Janipha manihot (L.) Kunth
Jatropha dulcis J. F. Gmel.
Jatropha manihot L.
Manihot aipi Pohl
Manihot dulcis (J. F. Gmel.) Pax
Manihot leptopoda (Mull. Arg.) D. J. Rogers & Appan
Manihot manihot (L.) Cockerell
Manihot melanobasis Mull. Arg.
Manihot utilissima Pohl.

Group: Dicot
Family: Euphorbiaceae - Spurge family
Duration: Perennial
Growth Habit: Shrub

Bangla/Vernacular Name: Shimal alu.

Tribal Name: Thing bazik, Thingba (Bawm), Seme alu (Chakma), Akuho (Khumi), Asa Mrwak, Lapai baou (Marma), Yam-wi (Murang), Kapela alu (Tanchangya), Tha Bucchuk (Tripura).

English Name: Cassava, Tapioca.

Description of the Plant:

A tall, herbaceous plant with cluster of tuberous roots.
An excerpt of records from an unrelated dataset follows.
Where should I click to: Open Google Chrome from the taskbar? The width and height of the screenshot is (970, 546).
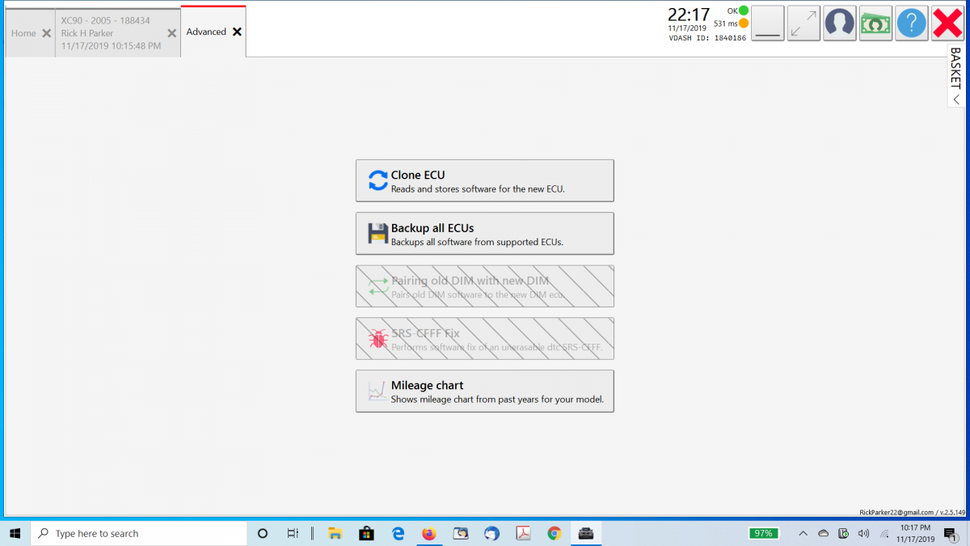click(x=554, y=533)
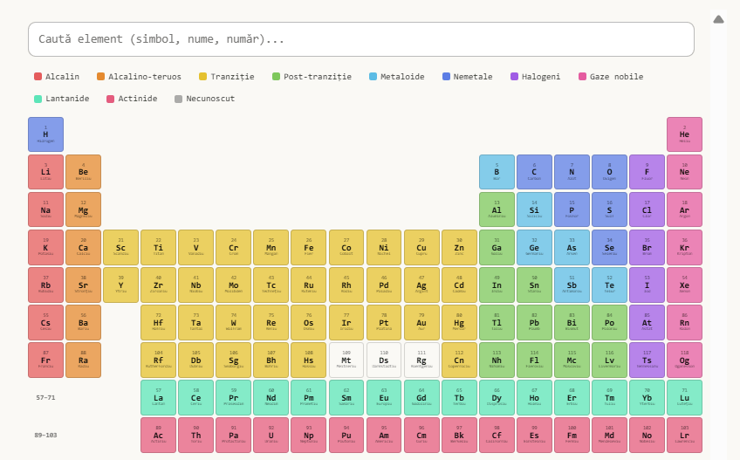Select the Metaloide legend entry
Viewport: 740px width, 460px height.
coord(397,77)
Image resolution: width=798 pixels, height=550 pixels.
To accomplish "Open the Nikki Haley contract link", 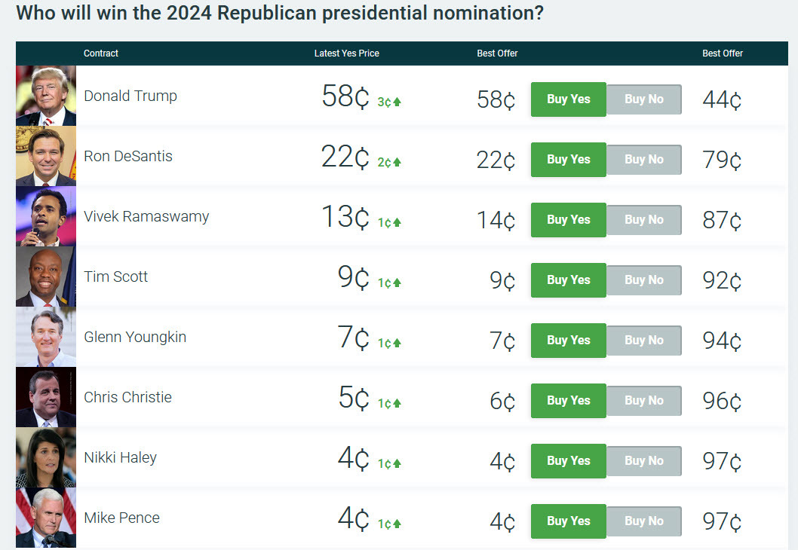I will tap(121, 457).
Leaves, deeply 3-7 parted; lobes lanceolate, acuminate. Flowers in paniculate racemes, males usually above and female below.Capsule of three 2-valved cocci.

Chemical Constituents:

Plant contains cyanogenetic glucoside; latex contains essential oil 0.13%, saponins 1.14%, glucoside 1.66%, and dyes 3.8%; essential oil contains sulphur in organic combination (Chopra et al., 1992). a- and ß- carotenes and hydroxylcarotenes have also been isolated from the plant. Linamarin has been isolated from tubers. Leaves contain rutin, quercetin, chlorogenic acid esters of p-coumaric, caffeic, ferulic and sinapic acids, glycosides of caffeic and ferulic acids, luteolin glycosides, amentoflavone and podocarpusflavone A. Leaves and roots also contain Fe, Cu, Zn and Mn (Rastogi & Mehrotra, 1990 & 93).

Manihot esculenta Crantz

Manihot esculenta Crantz

Mode of Uses:

  • Paste prepared from the tuber by boiling in water and used as curry. Chutney is prepared from the leaves boiled in water and mixed with chili (Bawm).
  • Boiled tuber is used as one of the ingredients to prepare local beer (Khumi).
  • Water extract of the root is used for treating jaundice. The root is also given in the form of pills (Marma).
  • Tuber is eaten. Prickle is prepared from boiled leaf (Murang).
  • The leaves are cooked as leafy vegetable. Boiled tubers are eaten with or without curcuma and tuber also used in curries (Bawm,Chakma, Marma and Tripura).


Cultivated by the tribal peoples in Chittagong, Chittagong Hill Tracts, Cox's Bazar, Madhupur and other tribal areas.